Behavioral: Family Connections

Study type

Interventional

Funder types

Other
NIH

Identifiers

NCT04731506
P20GM104320 (U.S. NIH Grant/Contract)
0745-20-EP

Details and patient eligibility

About

There are marked ethnic and rural-urban disparities in the prevalence of childhood obesity (CO). Among Latino/Hispanic children, CO is almost 60% higher than that of non- Latino/Hispanic Whites, and among children in rural areas it is estimated to be 25% to almost 50% higher that of urban areas. By 2050 Latinos are expected to represent 51.2% of rural Nebraska's population, so addressing childhood obesity risk factors among Latinos/Hispanic families living in rural communities and Identifying effective interventions is an important priority. The first aim will be to collaboratively adapt all intervention materials to better fit the rural Latino/Hispanic community, including translation of materials to Spanish, inclusion of culturally relevant content and images, and use of health communication strategies to address different levels of health literacy. The second aim randomly assign enrolled participant dyads (parent and child) to either Family Connections (FC) or a waitlist standard-care (SC) group to determine preliminary effectiveness in reducing child body mass index (BMI) z-score (a standardized way to measure a child's weight in relation to their age and sex). This study will address three important questions as they apply to Latino/Hispanic in rural Nebraska: is a telephone delivered family-based childhood obesity (FBCO) program in rural Nebraska culturally relevant, usable and acceptable, is a telephone delivered FBCO program effective at reducing child BMI z-scores and what real-world factors influence the impact of the intervention to sustainably engage a meaningful population of Latino/Hispanic families who stand to benefit.

Full description

The childhood obesity (CO) rate of Latinos/Hispanics, the fastest growing rural population group, is 60% higher than their non-Hispanic neighbors. Family-based childhood obesity (FBCO) interventions targeting parents have shown promising results for reducing weight among children. However, these interventions are developed and evaluated with culturally homogeneous samples of participants in large urban areas and have been poorly accessed by Latino/Hispanic families living in rural communities. There are a number of barriers to accessing these interventions in rural Nebraska communities including increasing ethnic health disparities, limited available resources, shortage of available health professionals, and the existence of demographically and geographically segregated communities. Community members have reported that family and work responsibilities, lack of public transportation, and language and cultural relevance have kept them from engaging in these programs. Interactive technologies may provide a possible solution to these challenges in that they offer an avenue for the delivery of FBCO interventions at times and places convenient to participants.

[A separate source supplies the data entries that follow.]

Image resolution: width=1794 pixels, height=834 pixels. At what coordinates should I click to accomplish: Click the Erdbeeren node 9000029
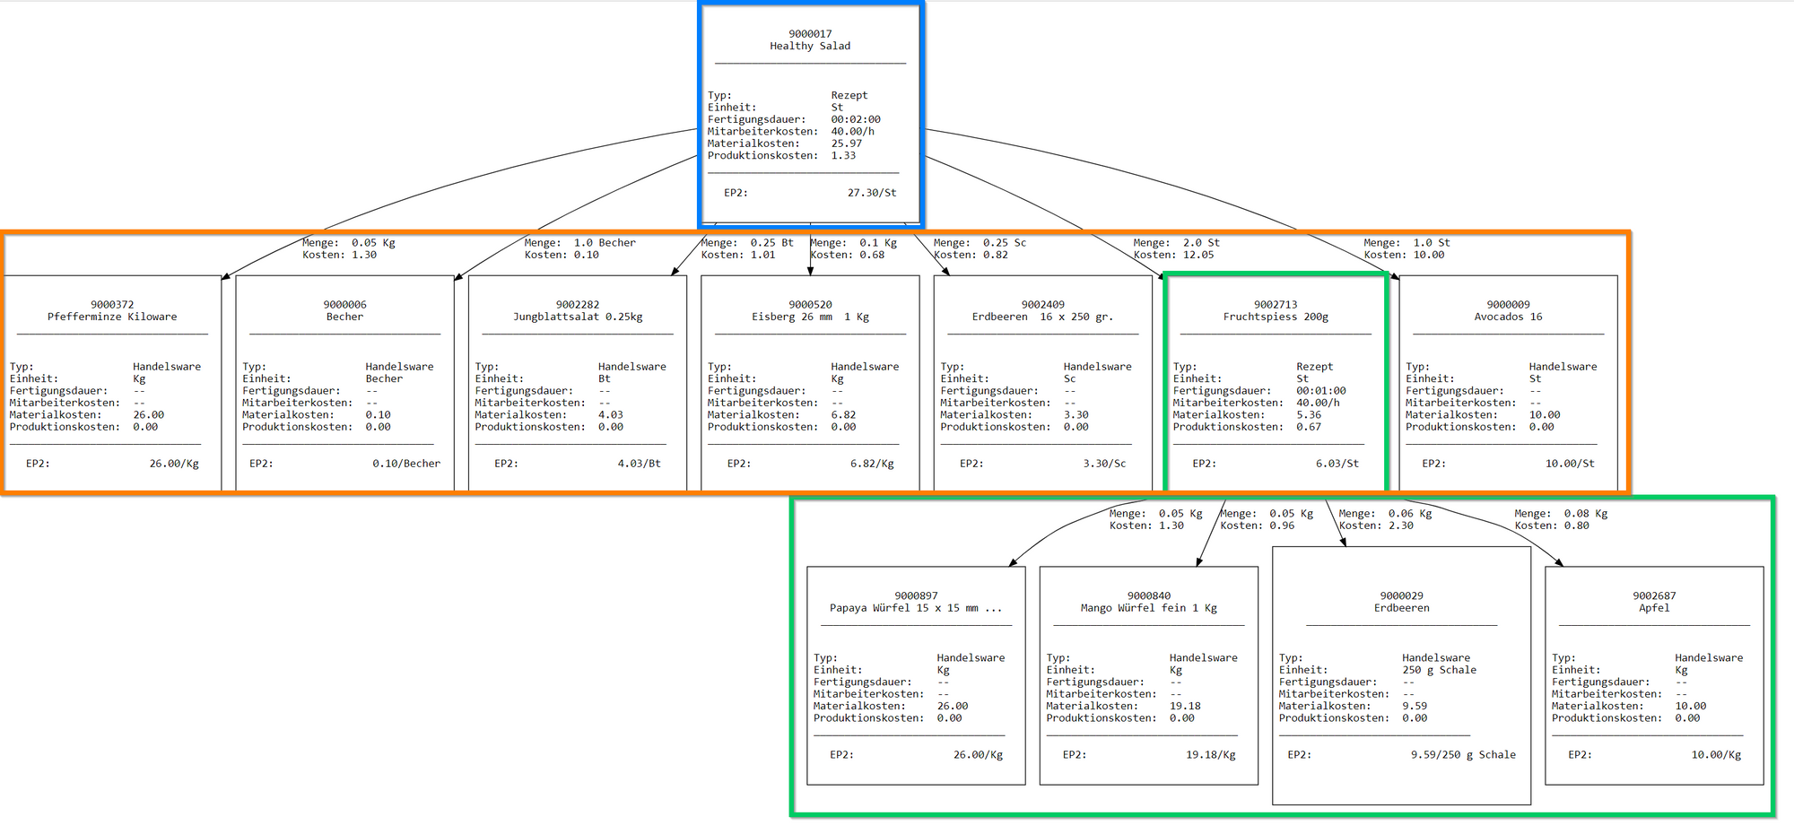point(1401,603)
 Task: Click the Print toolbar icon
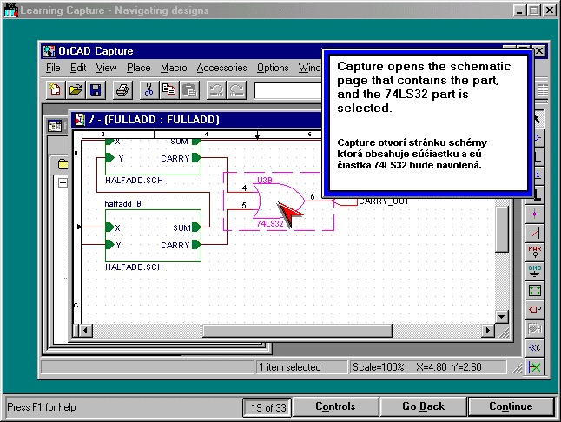122,89
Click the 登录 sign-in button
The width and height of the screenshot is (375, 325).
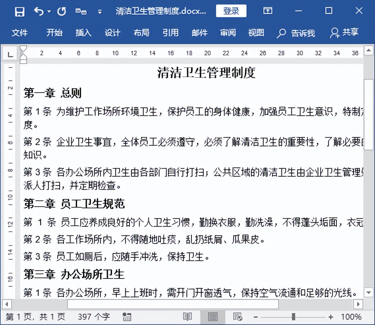coord(231,11)
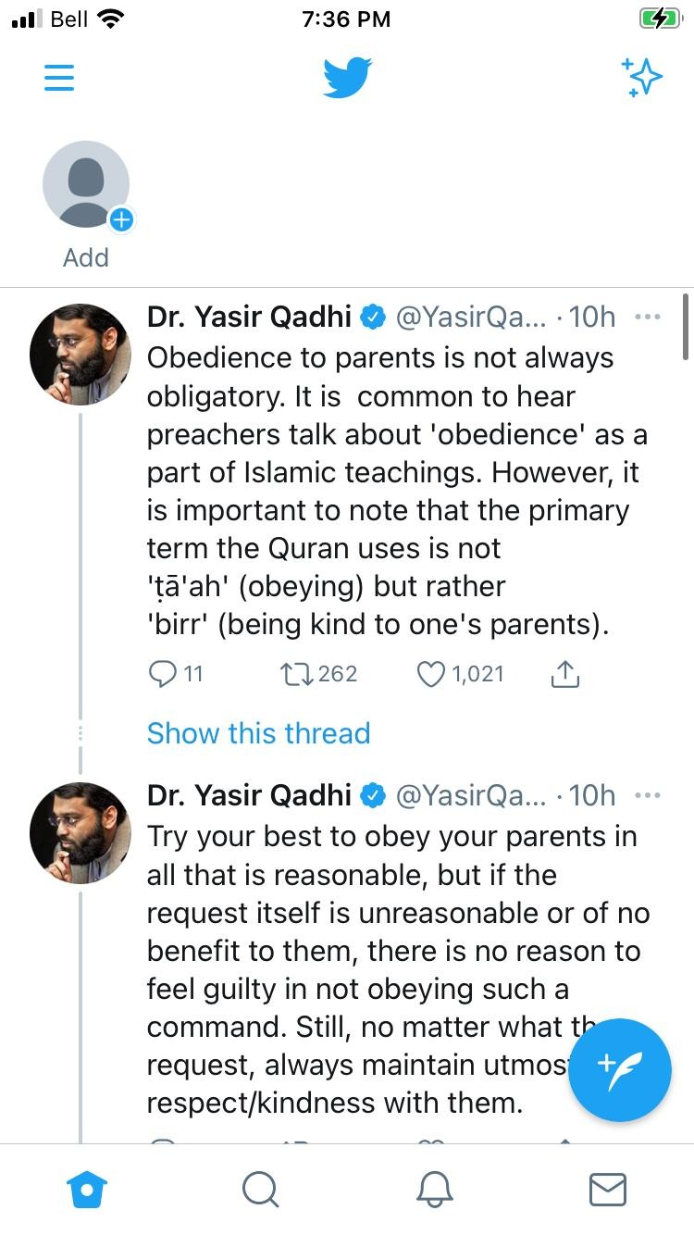Reply to first Yasir Qadhi tweet
Screen dimensions: 694x1235
click(x=162, y=674)
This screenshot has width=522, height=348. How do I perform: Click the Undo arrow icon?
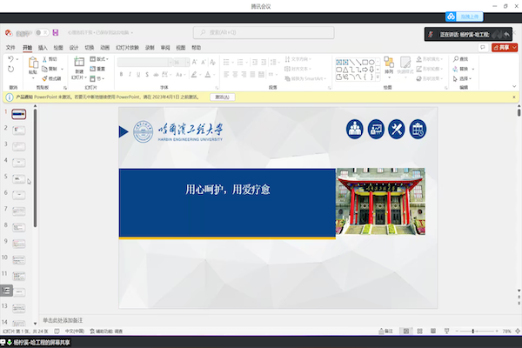point(10,59)
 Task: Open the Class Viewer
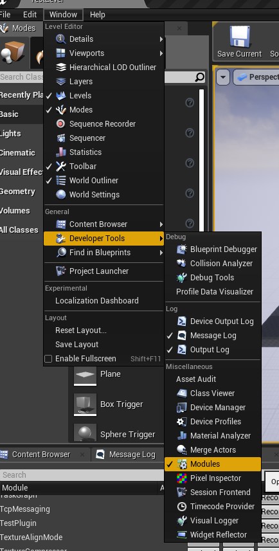pyautogui.click(x=213, y=393)
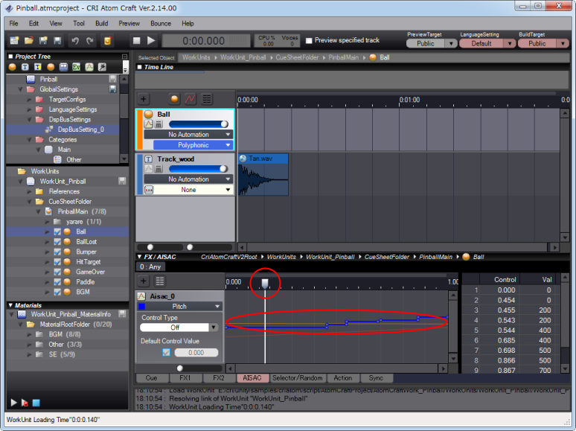The width and height of the screenshot is (576, 431).
Task: Click the Undo arrow in the toolbar
Action: click(74, 40)
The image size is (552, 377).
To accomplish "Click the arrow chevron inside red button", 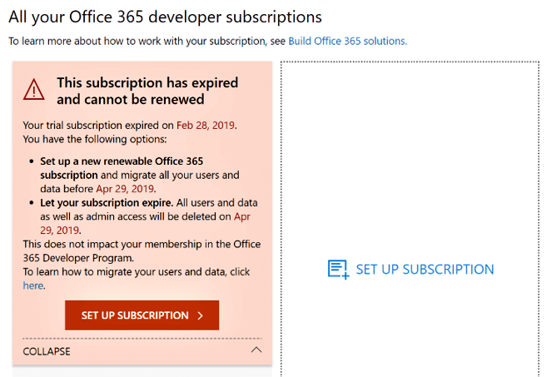I will coord(201,315).
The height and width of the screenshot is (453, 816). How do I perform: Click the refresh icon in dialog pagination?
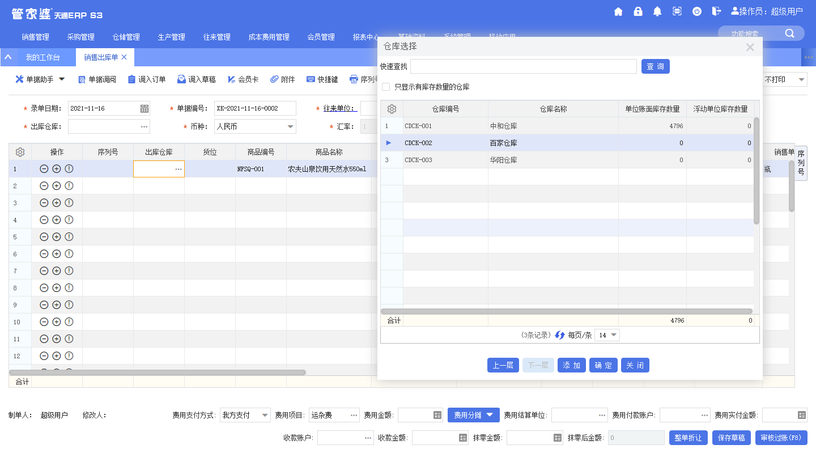(560, 335)
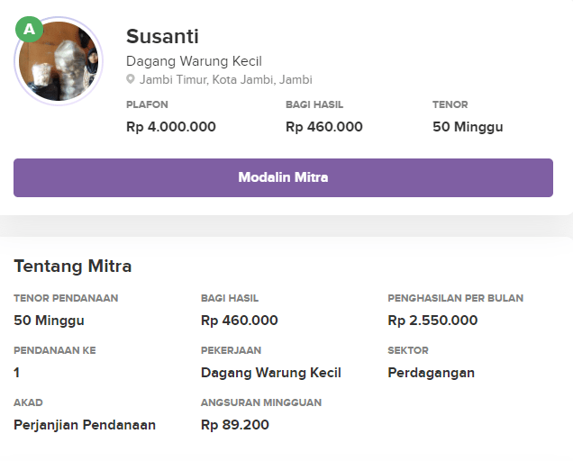
Task: Select the Tenor Pendanaan 50 Minggu value
Action: click(50, 321)
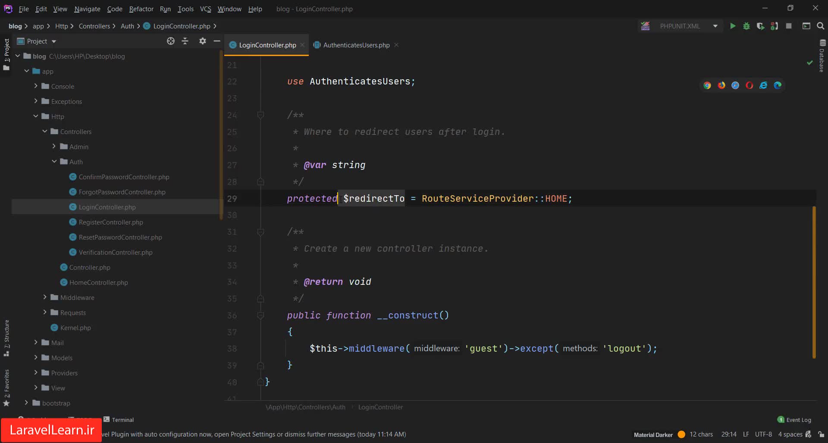Switch to AuthenticatesUsers.php tab

[356, 45]
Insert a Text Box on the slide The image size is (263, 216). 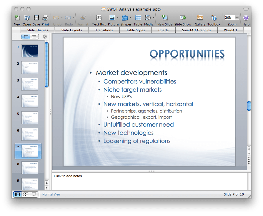[x=99, y=18]
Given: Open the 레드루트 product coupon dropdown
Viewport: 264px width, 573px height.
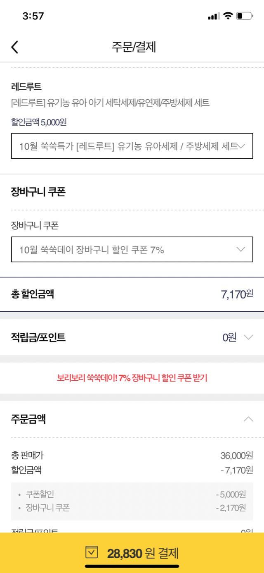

Investigators have found that a technology-assisted FBCO intervention can lead to significant weight loss among children and that over 82% of Latinos/Hispanics in studies have mobile devices regularly used to access information and make phone calls. Thus, telephone systems that provide automated (i.e., interactive voice response (IVR) system) FBCO messages may be practical methods for delivering culturally appropriate health information and engaging Latino/Hispanic families in rural communities. Family Connections (FC) is a scalable intervention that uses IVR to deliver FBCO content; however, it was not specifically developed for Latino/Hispanic rural families.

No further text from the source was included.